# Pas de réponse
Dans le monde éducatif dans lequel j’ai beaucoup donné, notamment sur l’éducation alternative, j’entendais (et je valide.) “ lorsque cela ne se passe pas bien avec l’enfant, c’est toujours de la faute de l’enfant, mais jamais celle de notre système éducatif. “
Nous pourrions calquer cette remarque aux chevaux.
Lorsqu’il y a des difficultés comportementales avec un cheval notamment au travail, en tant que propriétaire, on va chercher des solutions, des réponses. On sera plus ou moins entouré et cet entourage ne sera pas forcément en mesure de trouver des solutions/réponses, et c’est ok.

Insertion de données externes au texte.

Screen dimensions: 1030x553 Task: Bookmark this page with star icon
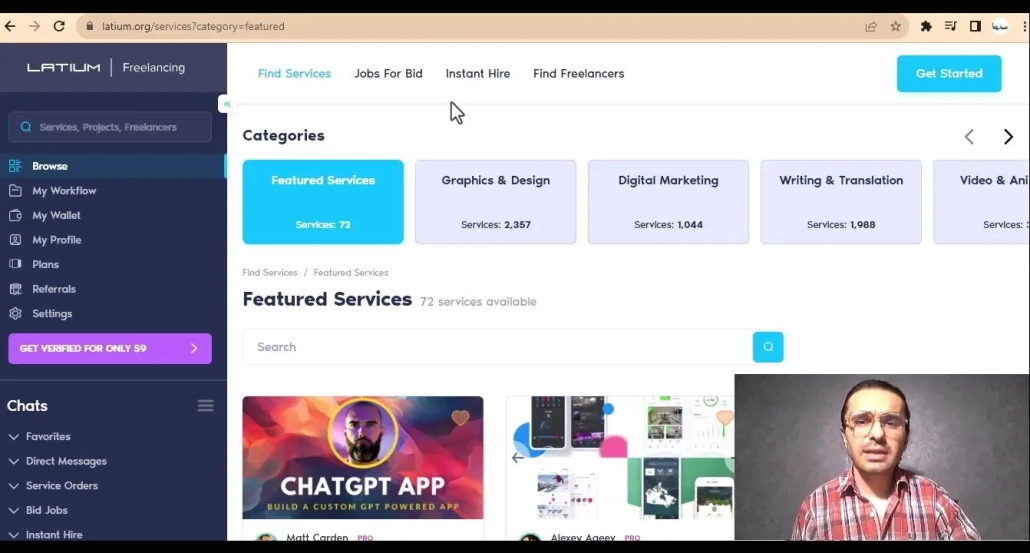(x=896, y=26)
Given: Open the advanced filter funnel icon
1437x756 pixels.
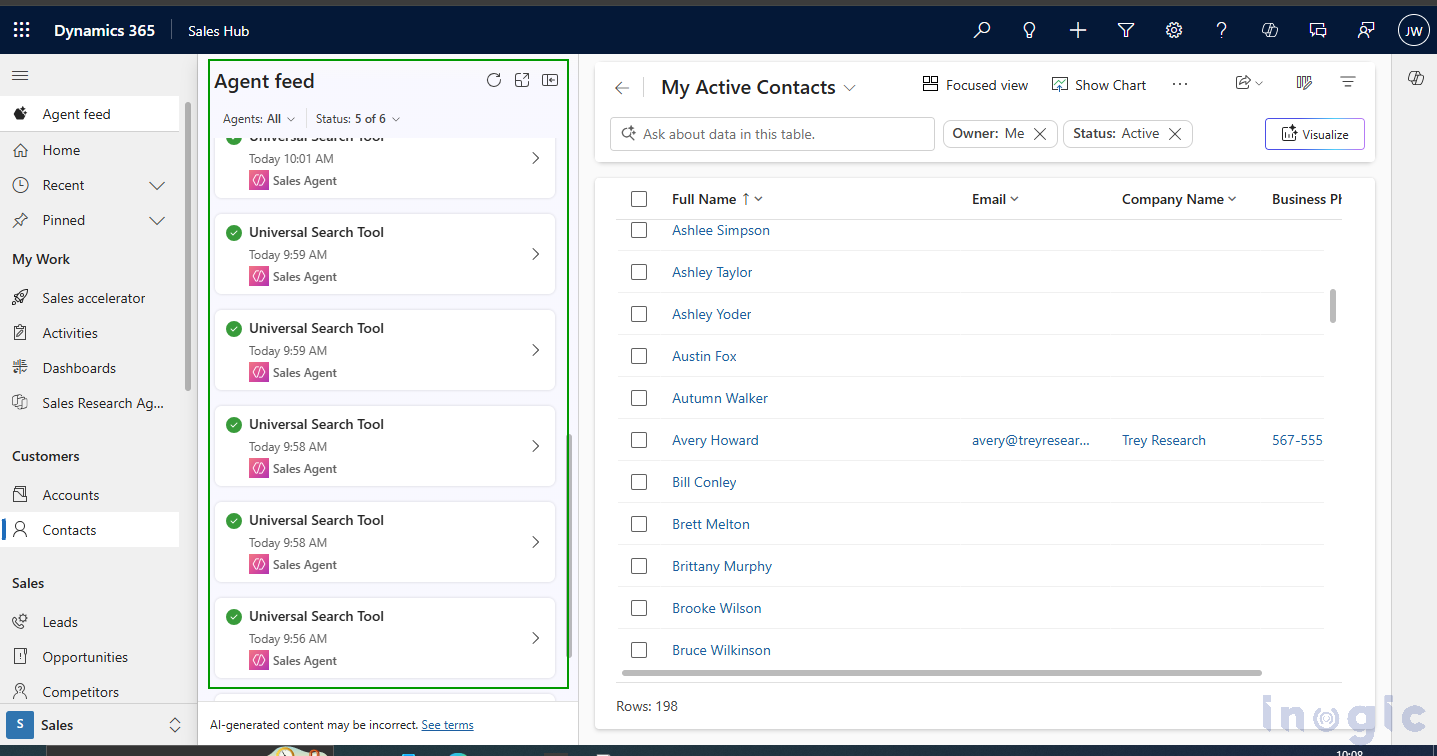Looking at the screenshot, I should pos(1125,30).
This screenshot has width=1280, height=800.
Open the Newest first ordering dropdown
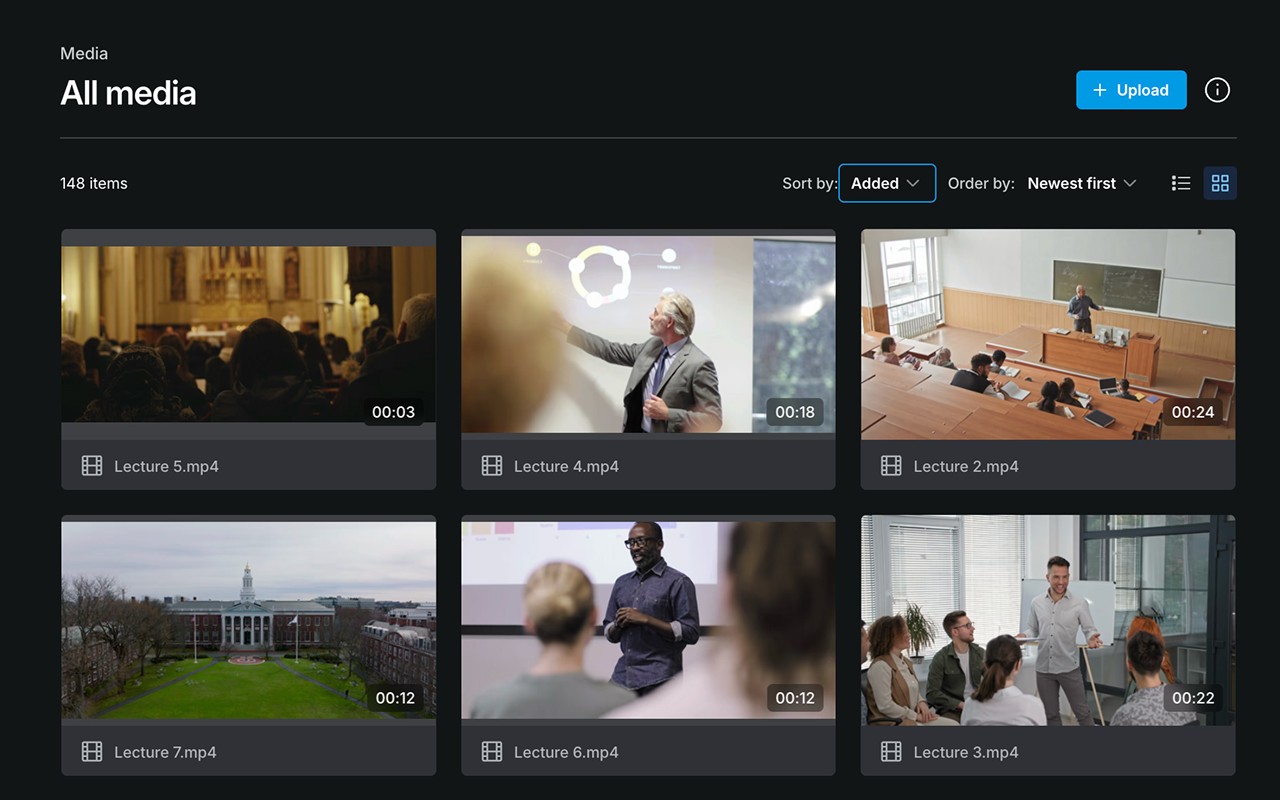coord(1082,183)
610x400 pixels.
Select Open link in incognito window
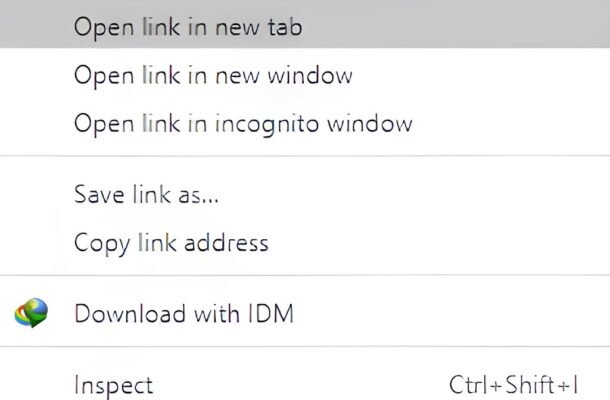coord(243,124)
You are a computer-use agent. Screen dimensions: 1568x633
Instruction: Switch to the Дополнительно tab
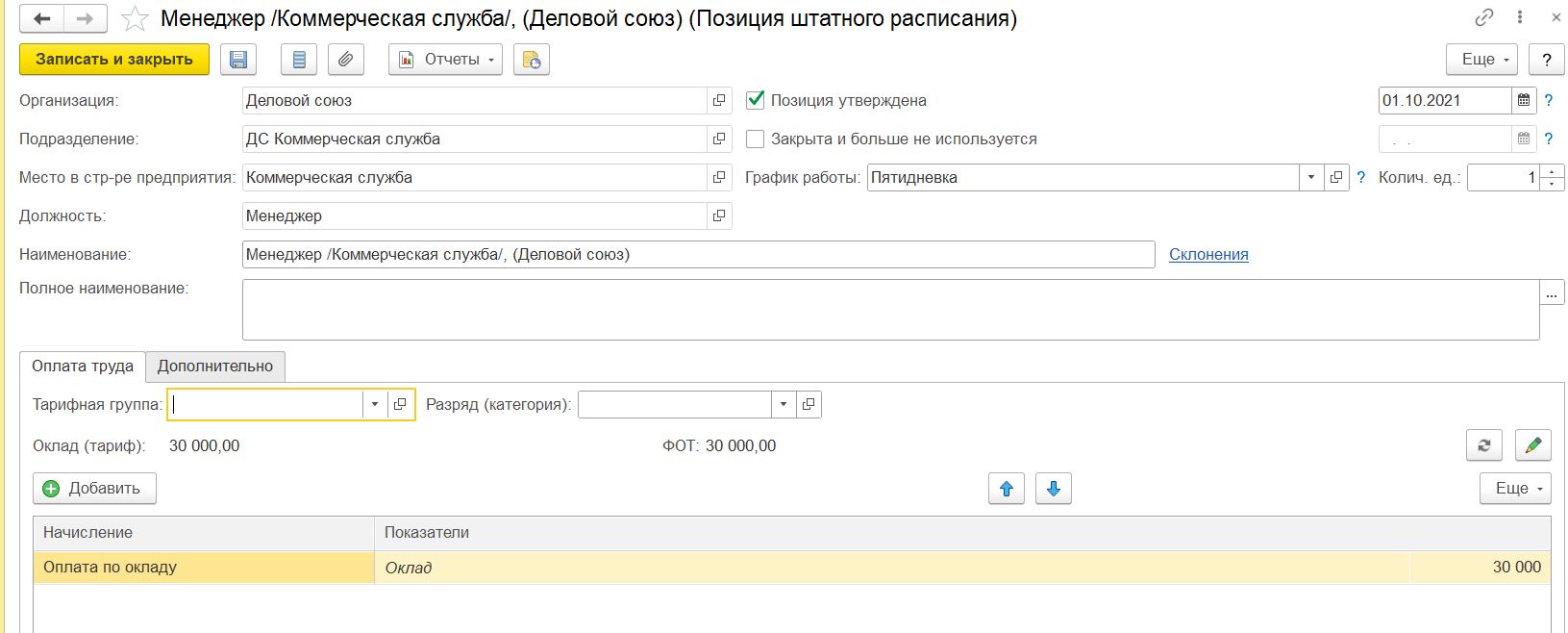(x=215, y=367)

Il arrive que parfois rien ne fonctionne et l’accident arrive où l’on peut en arriver à penser qu’il faut se débarrasser du cheval, car “rien ne fonctionne”, c’est peine perdue. Ce cheval arrivera dans une nouvelle famille qui fera probablement le même processus, ou pire, il finira là d’où on ne revient jamais…
Autrement dit, et de façon très claire, parfois quand il y a un problème, c’est trop souvent la faute du cheval et trop rarement de celle de l’approche qu’on lui propose.
Je crois qu’il est important de toujours garder une partie humble et vulnérable en nous, en se disant qu’il possible qu’on ne sache pas quel est le bon chemin pour CE cheval CE jour. Ce n’est pas parce qu’on ne trouve pas de réponse à une problématique que cette réponse n’existe pas.
Et c’est complètement “ok” de ne pas y arriver. Je ne trouve rien de plus beau chez une personne qui admet toute sa vulnérabilité a juste ne pas savoir comment s’y prendre. Ça fait de nous des êtres sensibles, vulnérables, humbles et humain, et surtout, cela permet peut-être, d’ouvrir d’autres portes pour le propriétaire en lui donnant des idées de pistes à explorer plutôt que d’expulser le dossier du cheval trop compliqué. Cela donne une chance à ce cheval “compliqué” d’être entendu et peut être compris.